In the dim green glow from the dash lights she could see the air bag laying on her like a deflated silver balloon, hanging to where the leather covering in the center of the steering wheel had ripped in four directions. She hadn’t heard or seen it inflate, but it was there. She pushed it off her chest, then with fingers that barely cooperated, she managed to loosen the seat belt, and the pressure on her chest and side eased.
There was a chemical smell in the air mingling with the rain and earth. Then she caught a hint of gasoline and panicked all over again. Frantically she tugged the belt off and reached for the door handle, pulling on it with all her might, but nothing happened. It felt almost loose, and the door wasn’t giving at all. She twisted to pull the lock button up, but it was jammed at a funny angle in the leather panel, and the button for the window made a whining sound but didn’t move the window down.
She twisted, trying to pull her legs away from the pressure against them, and saw where the rain came from, and realized it was her way out. The back window had shattered, letting in the driving rain but giving her an escape hatch. She tried to tug her legs up and across the console, and that was when she felt some pain. Something ran across her shins, and she twisted, pulling, felt a scraping on them, then her feet were
free. Twisting, she grabbed at the back of the seat, pulled on the wet leather and managed to ease herself into the gap between the two front seats. She tumbled onto the soaked back seat, then grabbed and finally got a hold on the lower edge of the broken window.
Rain streamed in, running cold over her everywhere, and the edge of the window scraped her skin. She tugged the sleeve of her sweatshirt over her right hand and used the fabric as a barrier, then pulled on the window ledge to get out.

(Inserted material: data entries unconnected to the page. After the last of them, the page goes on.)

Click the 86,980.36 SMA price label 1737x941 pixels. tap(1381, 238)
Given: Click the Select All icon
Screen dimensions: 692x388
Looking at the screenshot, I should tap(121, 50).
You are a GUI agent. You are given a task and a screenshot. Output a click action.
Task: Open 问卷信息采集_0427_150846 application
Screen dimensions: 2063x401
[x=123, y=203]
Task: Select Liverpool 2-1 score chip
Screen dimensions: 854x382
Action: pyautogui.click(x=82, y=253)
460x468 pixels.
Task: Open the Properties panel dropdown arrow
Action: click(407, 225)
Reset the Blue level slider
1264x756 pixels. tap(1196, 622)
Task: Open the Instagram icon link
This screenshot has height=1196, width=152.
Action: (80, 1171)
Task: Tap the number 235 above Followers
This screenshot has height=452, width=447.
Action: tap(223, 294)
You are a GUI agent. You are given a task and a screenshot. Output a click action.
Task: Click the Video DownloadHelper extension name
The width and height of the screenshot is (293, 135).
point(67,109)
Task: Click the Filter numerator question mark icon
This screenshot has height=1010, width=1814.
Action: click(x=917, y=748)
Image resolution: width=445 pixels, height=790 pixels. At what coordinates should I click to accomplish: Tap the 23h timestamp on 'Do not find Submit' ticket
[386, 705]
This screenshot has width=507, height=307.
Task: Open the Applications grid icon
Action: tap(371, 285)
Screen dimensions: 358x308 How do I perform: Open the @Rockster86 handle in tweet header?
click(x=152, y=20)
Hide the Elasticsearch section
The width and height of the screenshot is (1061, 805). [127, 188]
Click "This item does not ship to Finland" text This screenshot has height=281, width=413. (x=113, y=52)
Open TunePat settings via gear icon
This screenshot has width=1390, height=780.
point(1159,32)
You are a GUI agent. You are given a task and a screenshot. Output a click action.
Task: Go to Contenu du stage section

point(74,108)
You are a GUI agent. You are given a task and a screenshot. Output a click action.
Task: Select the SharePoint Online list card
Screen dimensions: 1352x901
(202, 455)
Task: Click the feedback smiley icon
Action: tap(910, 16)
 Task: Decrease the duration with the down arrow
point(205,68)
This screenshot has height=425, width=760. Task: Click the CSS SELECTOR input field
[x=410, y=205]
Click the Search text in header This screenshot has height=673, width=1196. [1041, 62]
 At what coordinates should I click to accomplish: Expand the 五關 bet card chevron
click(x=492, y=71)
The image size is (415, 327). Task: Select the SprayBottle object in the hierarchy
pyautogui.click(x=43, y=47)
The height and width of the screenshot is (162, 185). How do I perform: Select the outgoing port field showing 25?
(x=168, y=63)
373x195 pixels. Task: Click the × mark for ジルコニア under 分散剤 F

“Maggie!” Adam’s voice was there, coming out of the darkness, through the wind and rain that was invading the car. Echoing through her. Then it came again, closer and more real. “Maggie! Maggie!”
“Adam?” she called hoarsely, pushing with her feet, scrambling into the window frame, trying to avoid the broken glass that was everywhere. She levered herself with her elbow against the side and pushed with all her strength, breaking into the night and the storm. She was partway out and pushed with her feet on the back seat, then almost tumbled onto the back door of the Jeep. She barely got her legs free, then she felt her whole body sliding on the slick metal. Flailing for something to stop her fall, she found nothing until someone found her.
Strong hands grabbed her right arm, stopping her slide, twisting her to the edge of the door. Then she was being gathered. She was safe. Even with the storm beating around her, the rain drenching her, she was with Adam, and everything was right. She held him, her face pressed to his bare chest soaked by the rain, and he was speaking, his voice rumbling through her. “Maggie, Maggie, Maggie,” he whispered over and over again, and she could feel him shaking. Maybe it was her shaking, too, but she couldn’t tell. She just held him for dear life.
He was here. Here and now. And she was alive. That’s all that mattered. “Oh, Adam,” she breathed, the shaking in her body growing at an alarming rate.
“Are you okay?” he asked, trying to hold her to look at her, but she held on tightly, fighting any gap in their contact.
“I…I…thought…” She gasped against his bare chest. “I thought…I really thought…” She bit her lip hard and tasted the metallic sharpness of blood. “I’m okay,” she finished on a shudder.